The technical content of the disclosure raises several questions that the press release does not answer. The "late 2014" date for the compromise places it close to the eBay disclosure (May 2014) and the JP Morgan disclosure (October 2014). The state-actor attribution is unusual in a Yahoo statement — most consumer-internet breach disclosures stop short of attribution language and leave that work to law enforcement and to the security research community. The bcrypt password hashing is the right answer for current accounts; the unspecified earlier hashes are presumably the legacy MD5-with-salt-or-not population that has, on the public reporting of similar consumer-internet platforms, been a long tail of sub-current crypto for legacy account creation cohorts. The full 500-million account population almost certainly includes accounts dormant for many years and accounts with credential reuse against many other services.

The credential-stuffing implication is substantial. Half a billion email addresses, with substantial overlap to the 167-million LinkedIn corpus surfaced in May, the MySpace 360 million, the Tumblr 65 million, and the various smaller corpora trafficked in the secondary breach market this year, produces an aggregate exposed-credential population that is, in some real sense, indistinguishable from "all internet users". The customer-protection work for organisations whose user populations overlap with that aggregate — which is to say all of them — is the same as it has been all year: enforce MFA, monitor authentication anomalies, accept that password-only authentication for any sensitive service is no longer defensible.

For the SOC, the inbox will fill tomorrow with the standard post-disclosure customer queries. The shape of those queries is well-understood at this point — the customer wants to know whether their organisation's user accounts are exposed, whether their employees' Yahoo-linked credentials are the trigger for any specific risk, and whether the SOC has detection in place for credential-stuffing against the customer's own authentication endpoints. The answers, in order: yes, almost certainly, given the size of the corpus; the trigger is general not specific; and yes, with the standard caveats about the false-positive rate of credential-stuffing detection at the rate-limit and behavioural levels.

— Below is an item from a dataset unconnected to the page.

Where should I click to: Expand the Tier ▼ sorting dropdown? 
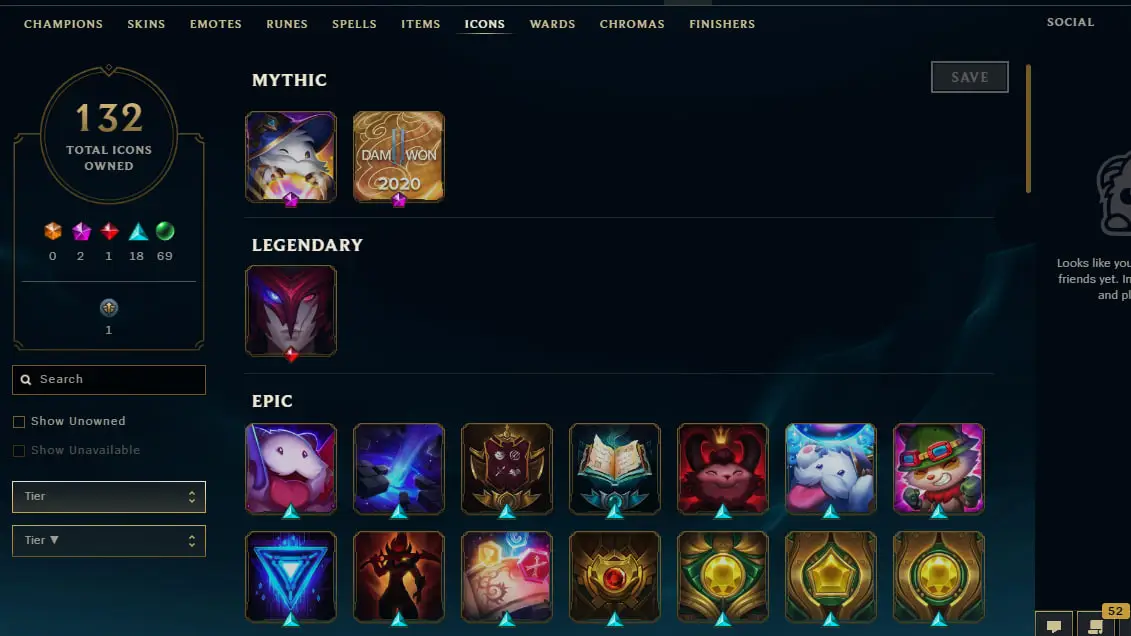pyautogui.click(x=109, y=541)
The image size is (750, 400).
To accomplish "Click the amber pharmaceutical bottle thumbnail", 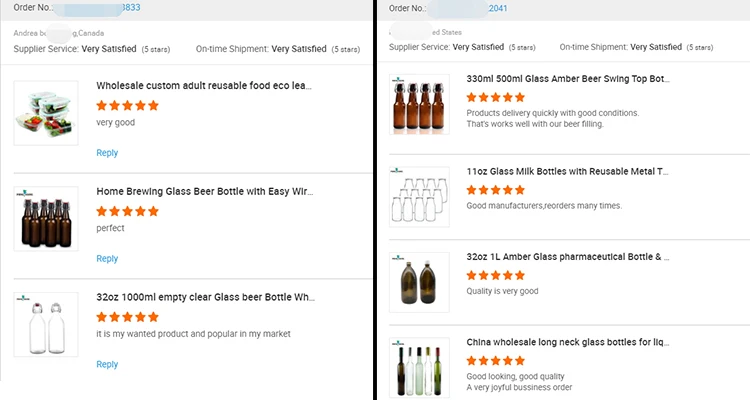I will coord(421,280).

The wider thought is about disclosure cadence. The Yahoo data was taken in late 2014. Yahoo has, on the press release, been investigating "for some weeks" leading up to this disclosure. The two-year delay between compromise and public disclosure is at the long end of what we have seen in 2015-2016, and the pattern (LinkedIn 2012-then-2016, MySpace 2008-or-thereabouts to 2016, this Yahoo case) is that consumer-internet platforms hold breach data internally for extended periods before public surfacing. The reasons are complex and not always disreputable — the determination of scope takes time, the legal posture has to be worked out, the operational remediation has to be in place before the disclosure prompts attempted abuse — but the cumulative effect is that the public disclosure substantially lags the actual exposure window. The trust implications of that pattern are not being adequately addressed in the regulatory environment, and the GDPR enforcement period, which begins May 2018, will materially change the calculus by mandating 72-hour notification for personal-data breaches affecting EU residents. Yahoo's disclosure, under GDPR, would have been a different document on a different timeline. That regulatory shift is going to be one of the larger structural consequences of GDPR.

The customer briefings tomorrow will cover the operational implications. The strategic conversation — about disclosure norms, about consumer-internet trust models, about the long-tail dwell time of breaches in the secondary market — is for a longer piece of writing. There is, again, a great deal to say.